◆ **Short problem**
Copy the material word for word, beginning at the line that has "Close the Setup window with X" and stopping after the line that has "[x=969, y=326]". Omit the pictures from your copy.

◆ **Records for this exercise**
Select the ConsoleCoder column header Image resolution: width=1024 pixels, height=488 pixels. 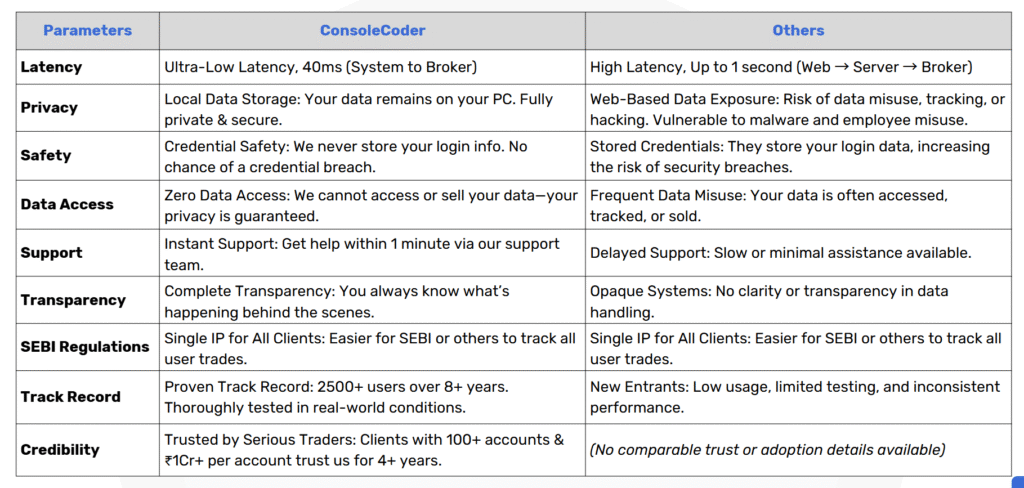click(372, 30)
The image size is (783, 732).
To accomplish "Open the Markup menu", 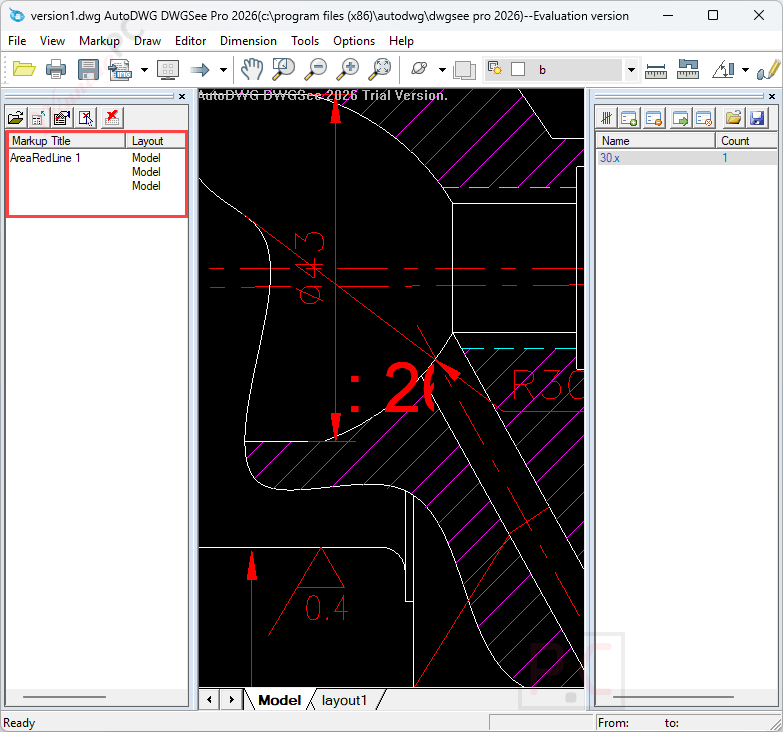I will (x=99, y=41).
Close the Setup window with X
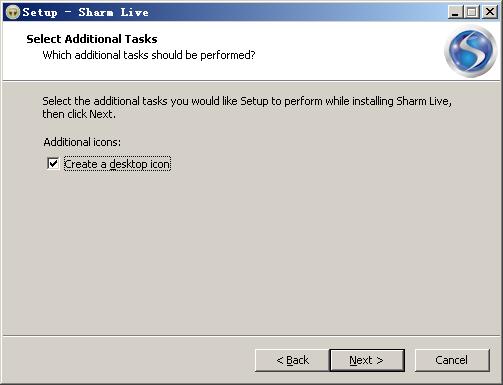 490,12
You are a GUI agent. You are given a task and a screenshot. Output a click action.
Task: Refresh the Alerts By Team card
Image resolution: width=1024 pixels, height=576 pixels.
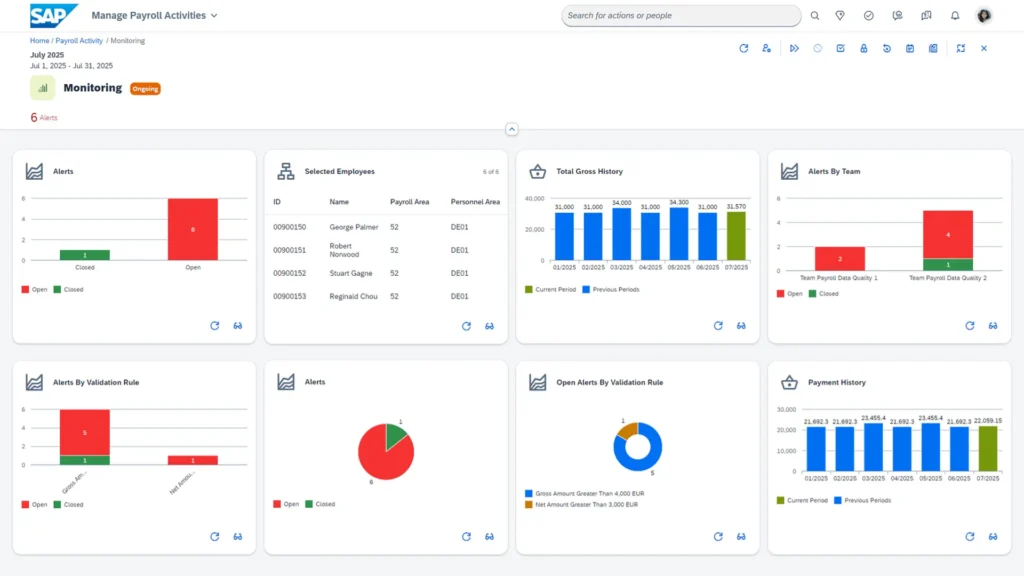[x=969, y=326]
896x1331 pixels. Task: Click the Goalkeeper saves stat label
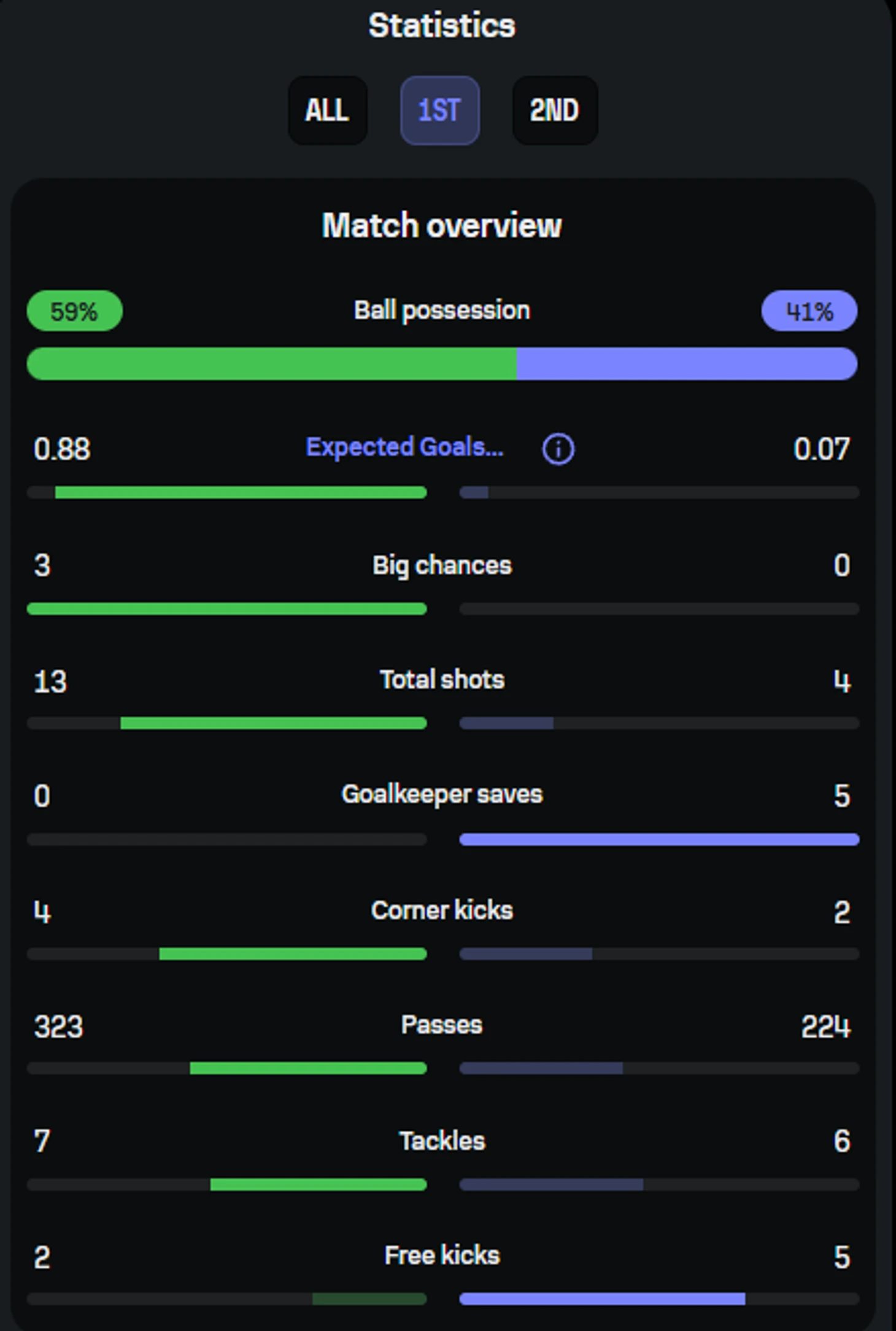coord(442,794)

◆ **Response below**
Close the Setup window with X
 490,12
You are a GUI agent. You are given a task and a screenshot. Output a click action.
Task: Refresh the Alerts By Team card
Image resolution: width=1024 pixels, height=576 pixels.
[x=969, y=326]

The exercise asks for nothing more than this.